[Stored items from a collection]
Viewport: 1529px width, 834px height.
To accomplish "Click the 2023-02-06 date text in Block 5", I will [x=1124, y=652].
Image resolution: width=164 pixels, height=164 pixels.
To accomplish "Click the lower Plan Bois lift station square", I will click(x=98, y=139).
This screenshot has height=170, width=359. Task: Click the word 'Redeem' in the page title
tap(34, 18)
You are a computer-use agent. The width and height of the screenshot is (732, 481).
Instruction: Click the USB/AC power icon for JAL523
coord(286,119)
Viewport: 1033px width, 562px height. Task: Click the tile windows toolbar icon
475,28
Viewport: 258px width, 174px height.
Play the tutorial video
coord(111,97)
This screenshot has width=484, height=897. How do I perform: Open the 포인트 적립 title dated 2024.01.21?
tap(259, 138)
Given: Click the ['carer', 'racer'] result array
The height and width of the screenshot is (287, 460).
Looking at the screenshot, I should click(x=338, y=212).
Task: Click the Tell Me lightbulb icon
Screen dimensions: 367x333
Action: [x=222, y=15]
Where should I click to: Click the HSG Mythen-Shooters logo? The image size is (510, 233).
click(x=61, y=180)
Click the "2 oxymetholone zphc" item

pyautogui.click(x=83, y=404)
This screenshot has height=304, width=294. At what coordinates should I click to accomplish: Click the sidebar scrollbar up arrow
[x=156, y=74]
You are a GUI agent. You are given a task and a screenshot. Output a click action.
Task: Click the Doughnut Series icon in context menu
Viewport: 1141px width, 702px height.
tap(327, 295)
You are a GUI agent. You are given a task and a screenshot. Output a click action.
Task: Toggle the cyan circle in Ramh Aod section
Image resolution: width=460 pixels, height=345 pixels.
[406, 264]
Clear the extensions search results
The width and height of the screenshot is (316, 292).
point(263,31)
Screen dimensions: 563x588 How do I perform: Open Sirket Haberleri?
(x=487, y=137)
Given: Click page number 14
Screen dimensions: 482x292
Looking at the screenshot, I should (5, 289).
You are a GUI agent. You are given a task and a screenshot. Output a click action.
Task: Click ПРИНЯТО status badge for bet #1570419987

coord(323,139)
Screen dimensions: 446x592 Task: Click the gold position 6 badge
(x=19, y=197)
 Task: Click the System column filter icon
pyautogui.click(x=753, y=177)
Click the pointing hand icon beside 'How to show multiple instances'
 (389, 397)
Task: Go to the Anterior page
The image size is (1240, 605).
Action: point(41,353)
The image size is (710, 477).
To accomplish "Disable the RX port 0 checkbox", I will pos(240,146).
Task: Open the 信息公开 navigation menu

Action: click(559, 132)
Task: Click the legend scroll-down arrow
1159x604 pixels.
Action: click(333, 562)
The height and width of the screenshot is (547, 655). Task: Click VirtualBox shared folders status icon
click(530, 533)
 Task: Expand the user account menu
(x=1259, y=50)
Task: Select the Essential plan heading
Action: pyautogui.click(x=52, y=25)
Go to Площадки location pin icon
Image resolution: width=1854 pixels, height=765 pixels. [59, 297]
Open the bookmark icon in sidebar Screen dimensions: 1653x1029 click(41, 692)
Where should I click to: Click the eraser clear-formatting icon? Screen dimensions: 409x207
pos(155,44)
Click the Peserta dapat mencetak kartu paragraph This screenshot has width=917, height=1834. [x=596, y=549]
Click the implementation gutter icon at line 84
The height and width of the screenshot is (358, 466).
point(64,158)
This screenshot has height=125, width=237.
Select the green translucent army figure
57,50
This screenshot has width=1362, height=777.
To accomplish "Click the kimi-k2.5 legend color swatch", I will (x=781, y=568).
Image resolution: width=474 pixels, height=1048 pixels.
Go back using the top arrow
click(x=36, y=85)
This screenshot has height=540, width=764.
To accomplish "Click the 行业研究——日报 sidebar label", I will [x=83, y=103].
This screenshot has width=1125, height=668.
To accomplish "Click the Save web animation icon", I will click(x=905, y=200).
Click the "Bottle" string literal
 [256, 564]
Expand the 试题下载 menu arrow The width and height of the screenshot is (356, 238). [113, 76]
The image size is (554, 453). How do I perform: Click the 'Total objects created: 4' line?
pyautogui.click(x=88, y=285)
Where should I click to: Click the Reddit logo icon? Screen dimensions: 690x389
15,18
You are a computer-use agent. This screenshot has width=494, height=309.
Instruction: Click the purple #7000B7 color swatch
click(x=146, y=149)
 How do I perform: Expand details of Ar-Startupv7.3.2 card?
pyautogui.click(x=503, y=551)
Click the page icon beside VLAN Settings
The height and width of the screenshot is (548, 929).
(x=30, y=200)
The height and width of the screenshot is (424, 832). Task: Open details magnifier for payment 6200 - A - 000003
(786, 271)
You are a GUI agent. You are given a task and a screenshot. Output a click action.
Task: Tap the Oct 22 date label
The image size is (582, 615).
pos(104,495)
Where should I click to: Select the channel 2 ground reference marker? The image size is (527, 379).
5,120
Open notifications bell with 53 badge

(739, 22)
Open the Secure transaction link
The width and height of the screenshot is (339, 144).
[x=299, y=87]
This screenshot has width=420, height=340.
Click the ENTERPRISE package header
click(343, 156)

• TASK BRIEF: Search the data for the string "legend" and copy each line where it appears.

• FINISHED EXERCISE:
Task: Click the legend scroll-down arrow
To accomplish "Click the kimi-k2.5 legend color swatch", I will (x=781, y=568).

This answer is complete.